MongoDB asserts are documents created, almost always because of an error, that are captured as part of the MongoDB logging process.
- Monitoring the number of asserts created at various levels of severity can provide a first level indication of unexpected problems. Asserts can be message asserts, the most serious kind, or warning assets, regular asserts, and user asserts.
- Examining the asserts can provide clues that may lead to the discovery of problems.
#Getting Access to Metrics and Setting Up Monitoring
Making use of metrics is far easier if you know the data well: where it comes from, how to get at it, and what it means.
As the MongoDB platform has evolved, it has become far easier to monitor clusters and resolve common problems. In addition, the performance tuning monitoring and analysis has become increasingly automated. For example, MongoDB Atlas through Performance Advisor will now suggest adding indexes if it detects a query performance problem.
But it's best to know the whole story of the data, not just the pretty graphs produced at the end.
#Data Sources for MongoDB Metrics
The sources for metrics used to monitor MongoDB are the logs created when MongoDB is running and the commands that can be run inside of the MongoDB system. These commands produce the detailed statistics that describe the state of the system.
Monitoring MongoDB performance metrics (WiredTiger) contains an excellent categorization of the metrics available for different purposes and the commands that can be used to get them. These commands provide a huge amount of detailed information in raw form that looks something like the following screenshot:
This information is of high quality but difficult to use.
#Monitoring Environments for MongoDB Metrics
As MongoDB has matured as a platform, specialized interfaces have been created to bring together the most useful metrics.
- Ops Manager is a management platform for on-premise and private cloud deployments of MongoDB that includes extensive monitoring and alerting capabilities.
- Cloud Manager is a management platform for self-managed cloud deployments of MongoDB that also includes extensive monitoring and alerting capabilities. (Remember this screenshot reflects the user interface at the time of writing.)
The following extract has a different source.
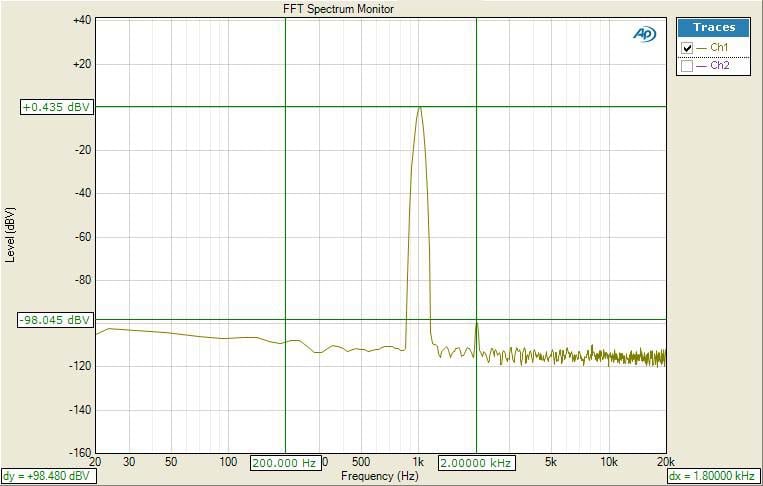Click the Traces legend header
The image size is (763, 486).
pyautogui.click(x=714, y=28)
#Performance Management Tools for MongoDB Atlas
MongoDB Atlas has taken advantage of the standardized APIs and massive amounts of data available on cloud platforms to break new ground in automating performance tuning. Also, in addition to the Real Time Performance Panel mentioned above, the Performance Advisor for MongoDB Atlas analyzes queries that you are actually making on your data, determines what's slow and what's not, and makes recommendations for when to add indexes that take into account the indexes already in use.
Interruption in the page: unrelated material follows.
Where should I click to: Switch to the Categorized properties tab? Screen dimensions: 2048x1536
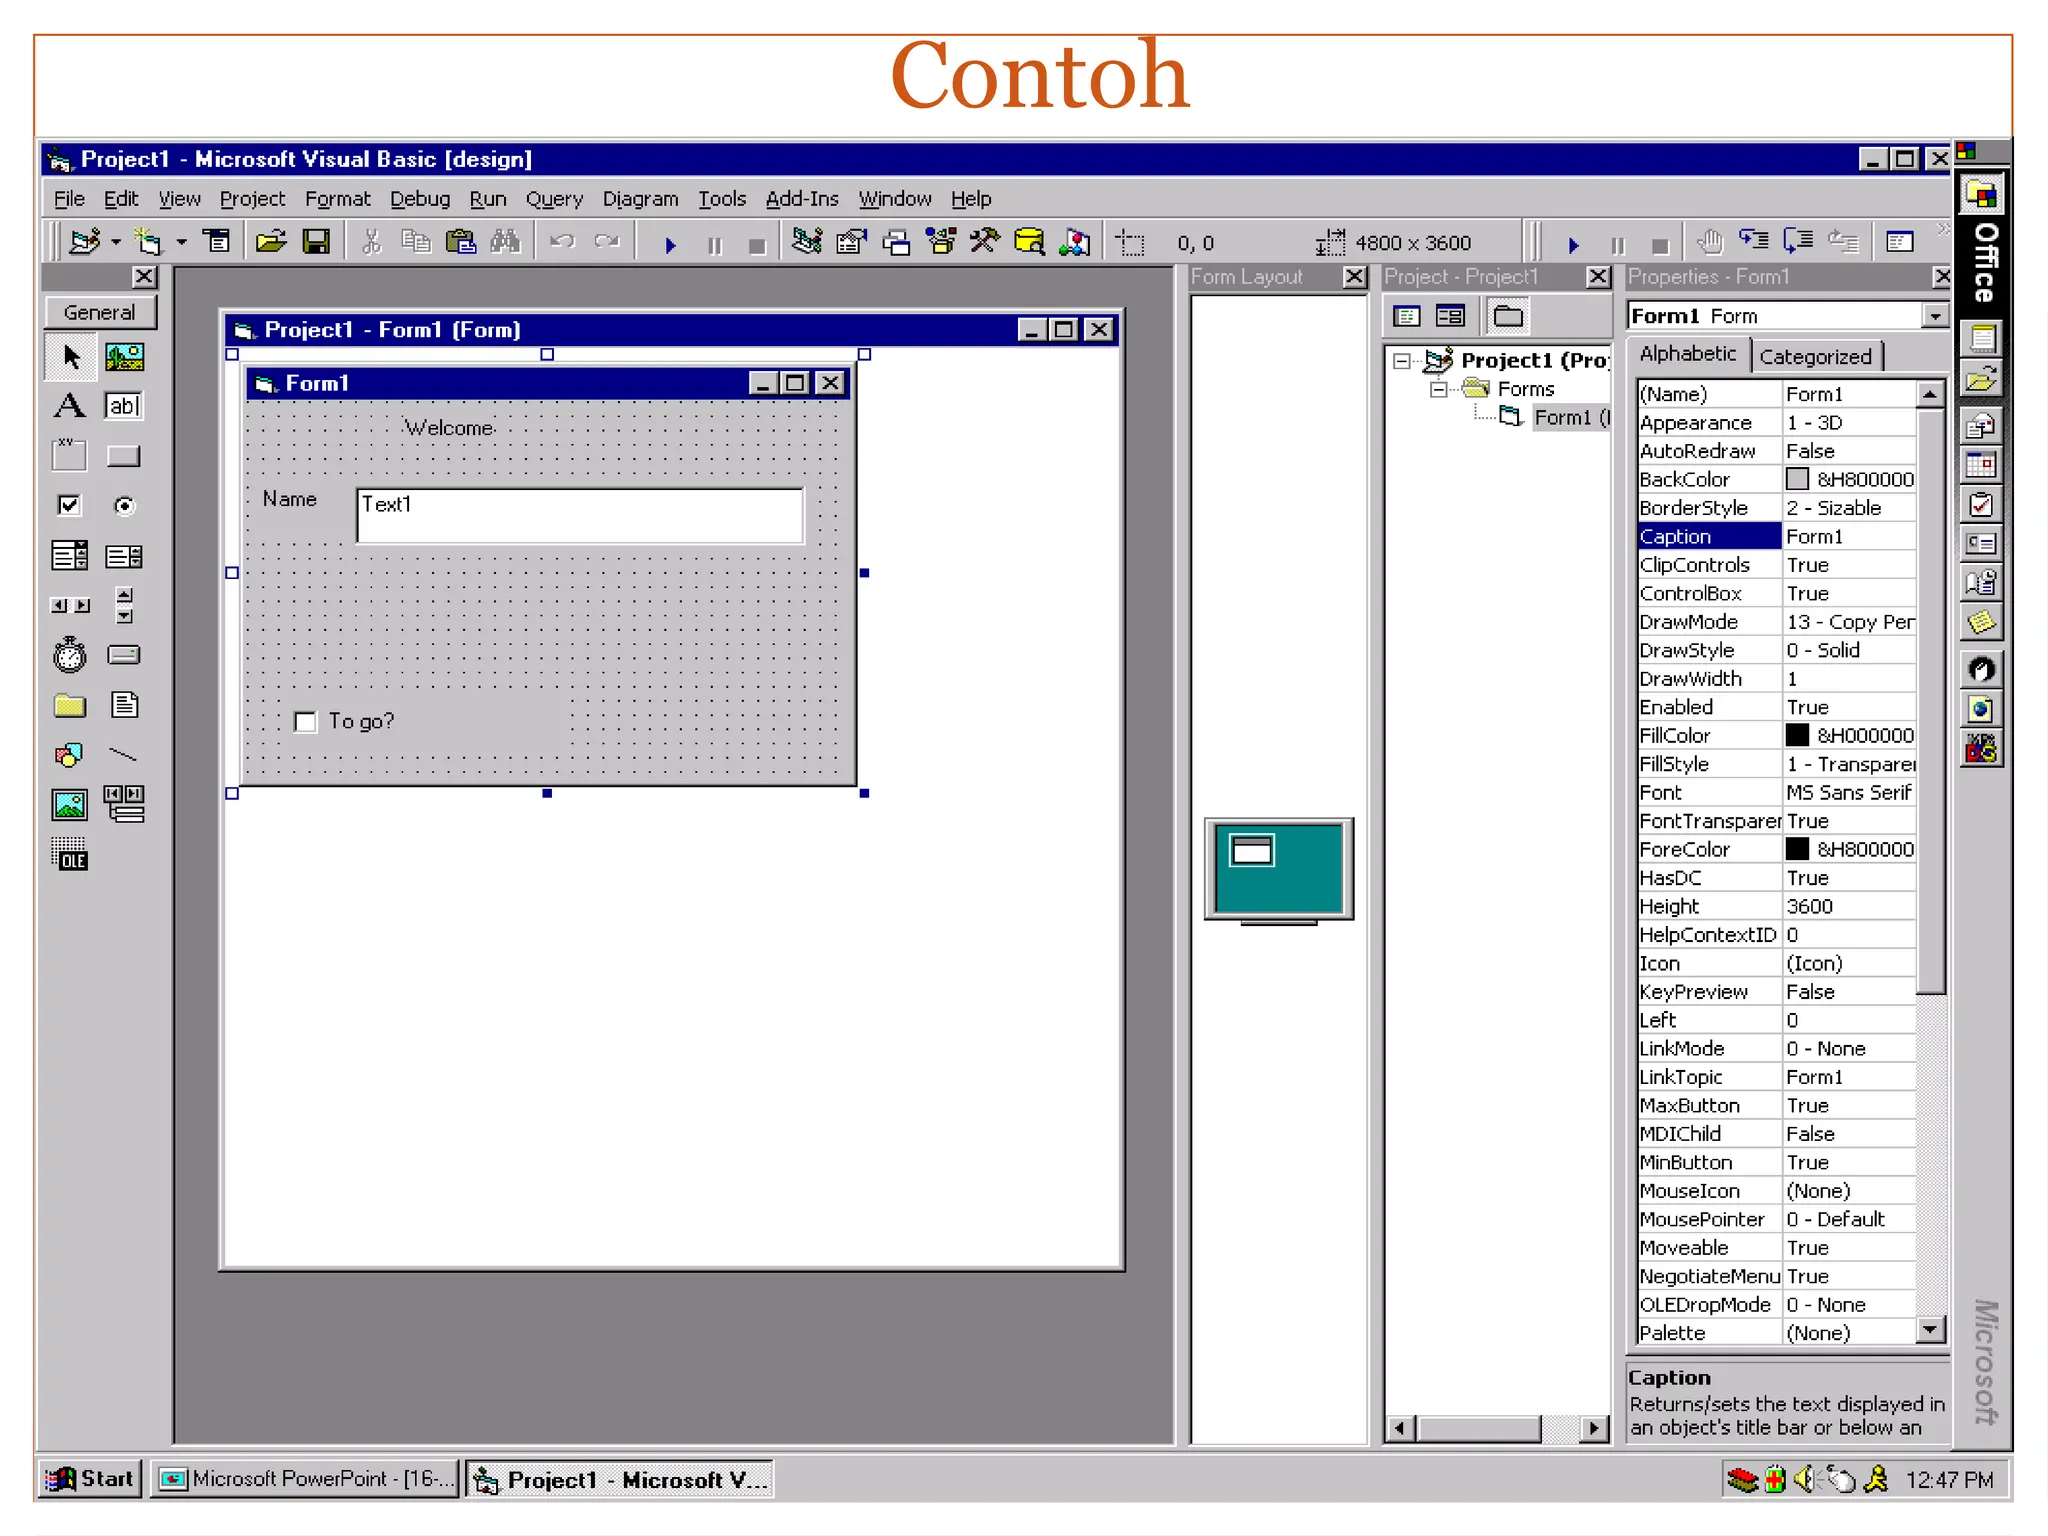pos(1814,357)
#The Professional Services Option
In a sense, the questions covered in this article represent a playbook for running a performance tuning process. If you're already running such a process, perhaps some new ideas have occurred to you based on the analysis.
Resources like this article can help you achieve or refine your goals if you know the questions to ask and some methods to get there. But if you don't know the questions to ask or the best steps to take, it's wise to avoid trial and error and ask someone with experience. With broad expertise in tuning large MongoDB deployments, professional services can help identify the most effective steps to take to improve performance right away.
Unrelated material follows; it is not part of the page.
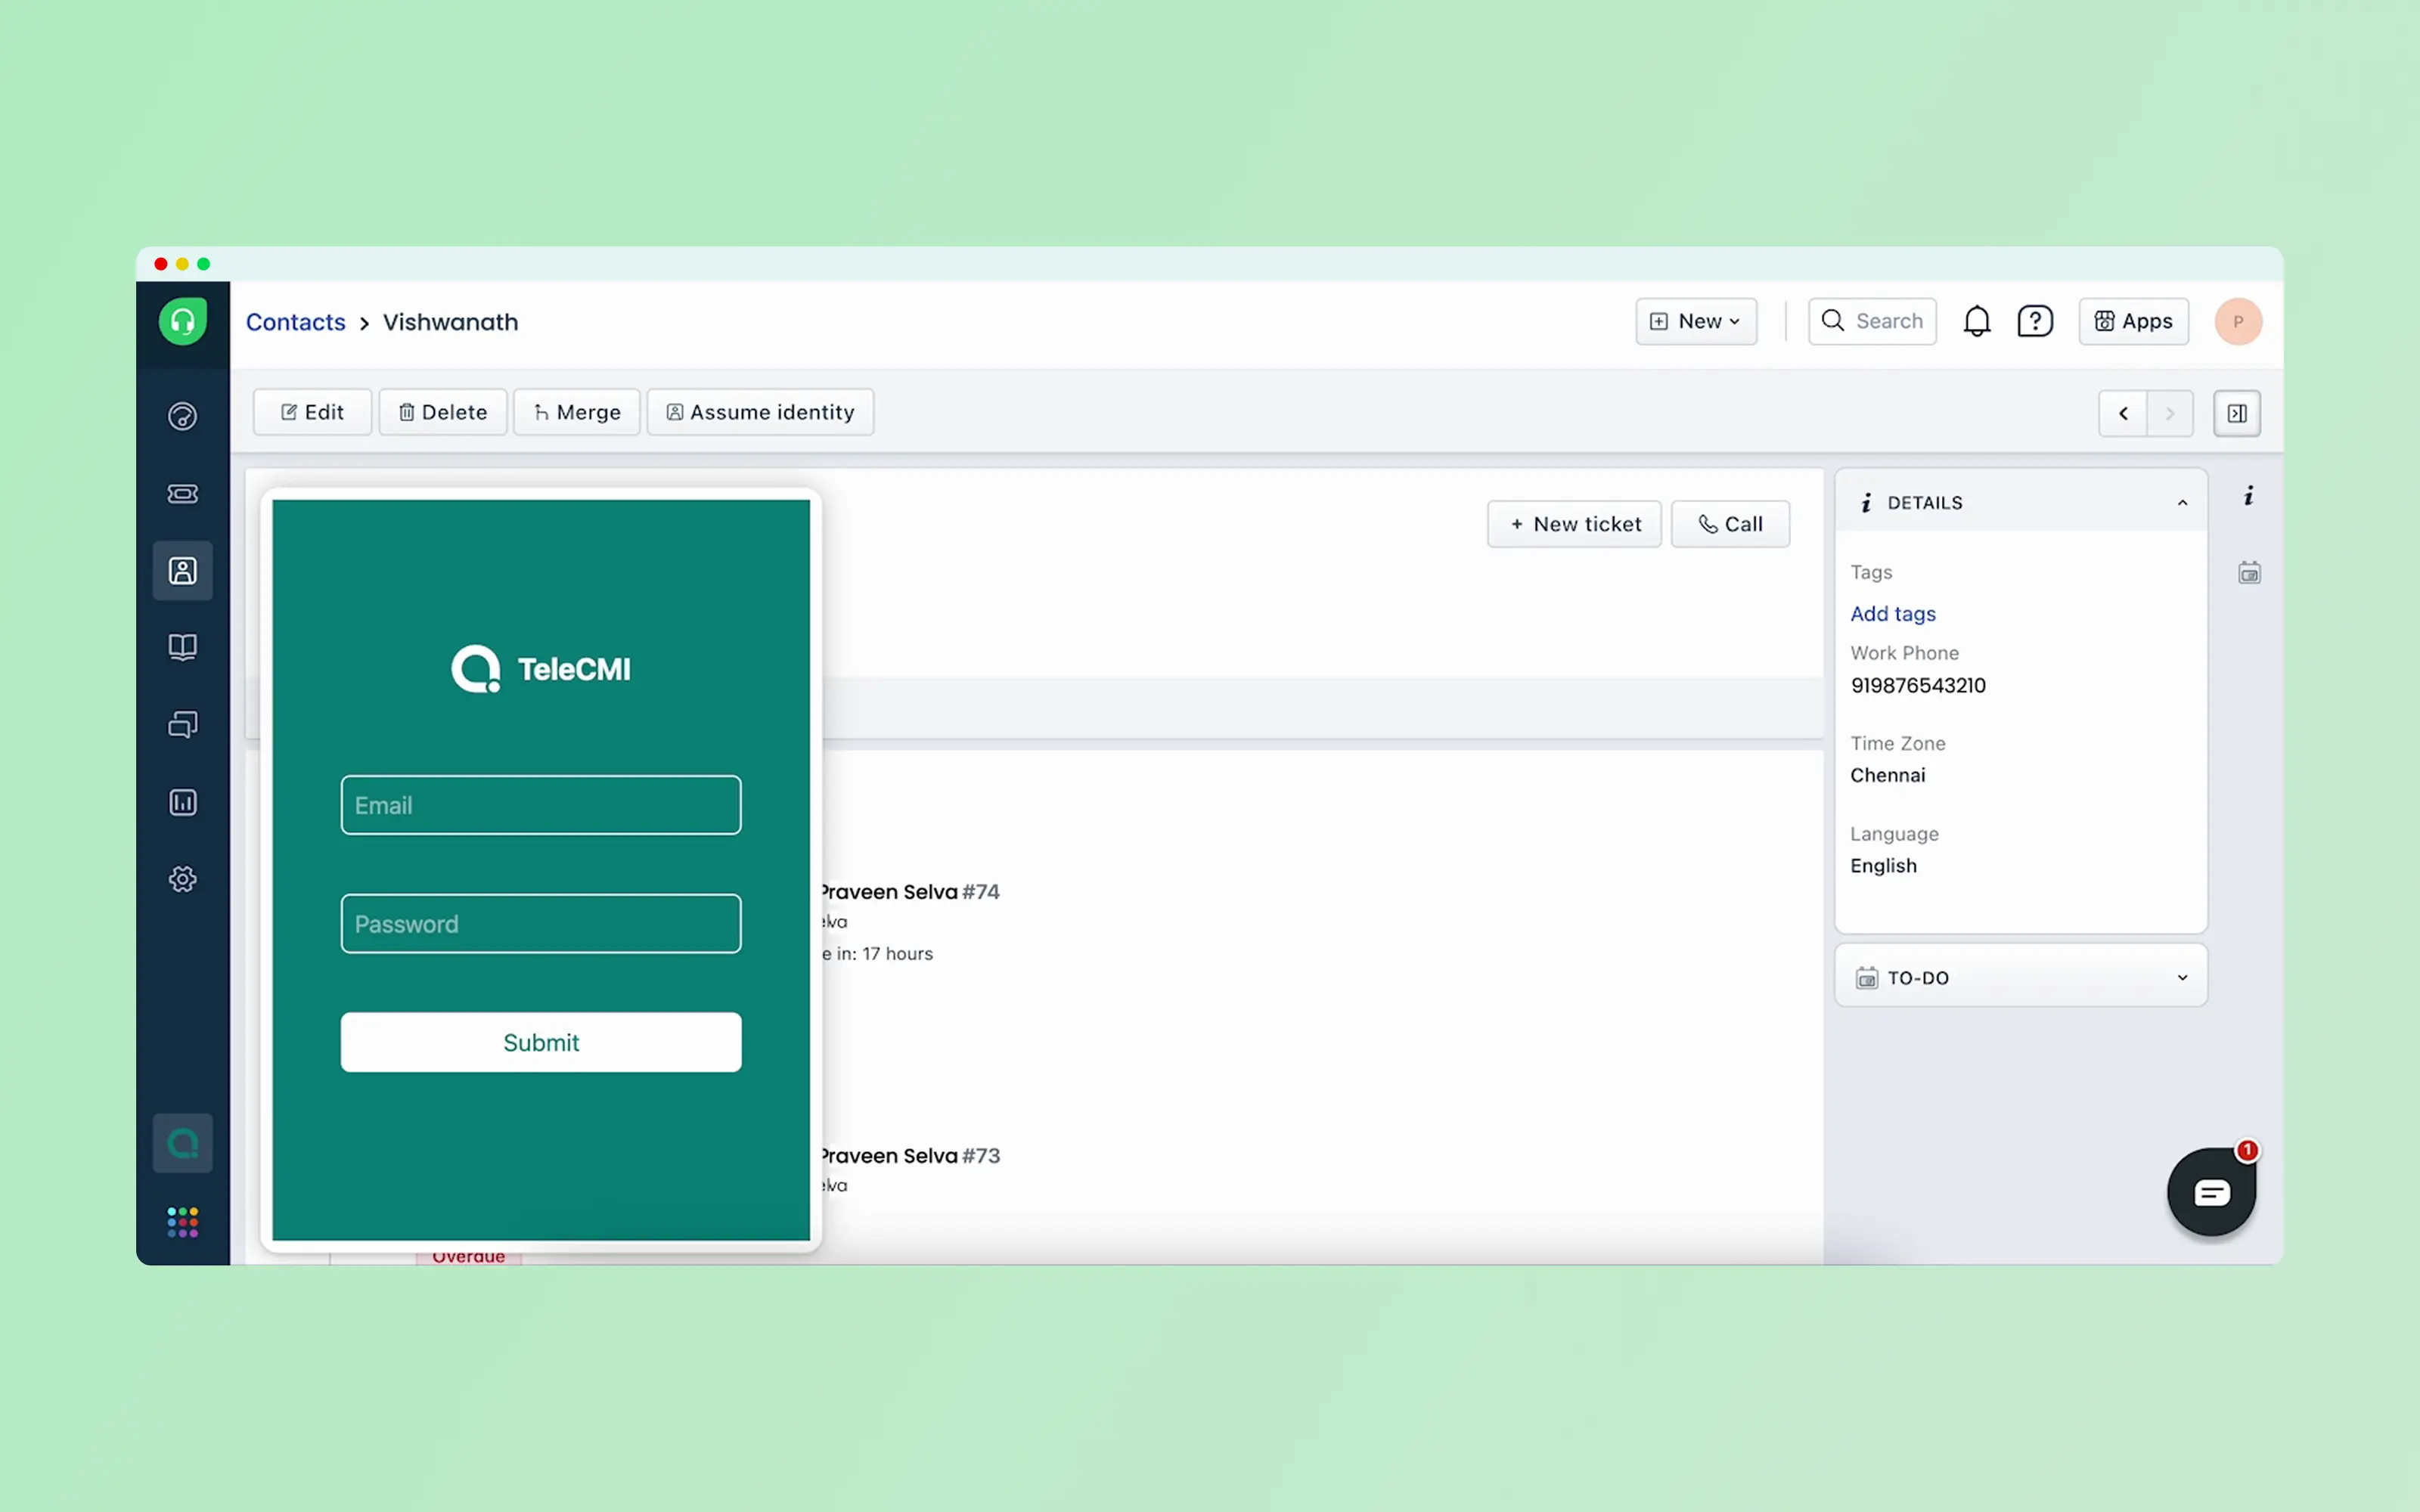Click the Email input field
Once any immediate issues are resolved, professional services can guide you in creating an ongoing streamlined performance tuning process to keep an eye on and action the metrics important to your deployment.
We hope this article has made it clear that with a modest amount of effort, it's possible to keep your MongoDB cluster in top shape. No matter what types of workloads are running or where the deployment is located, use the ideas and tools mentioned above to know what's happening in your cluster and address performance problems before they become noticeable or cause major outages.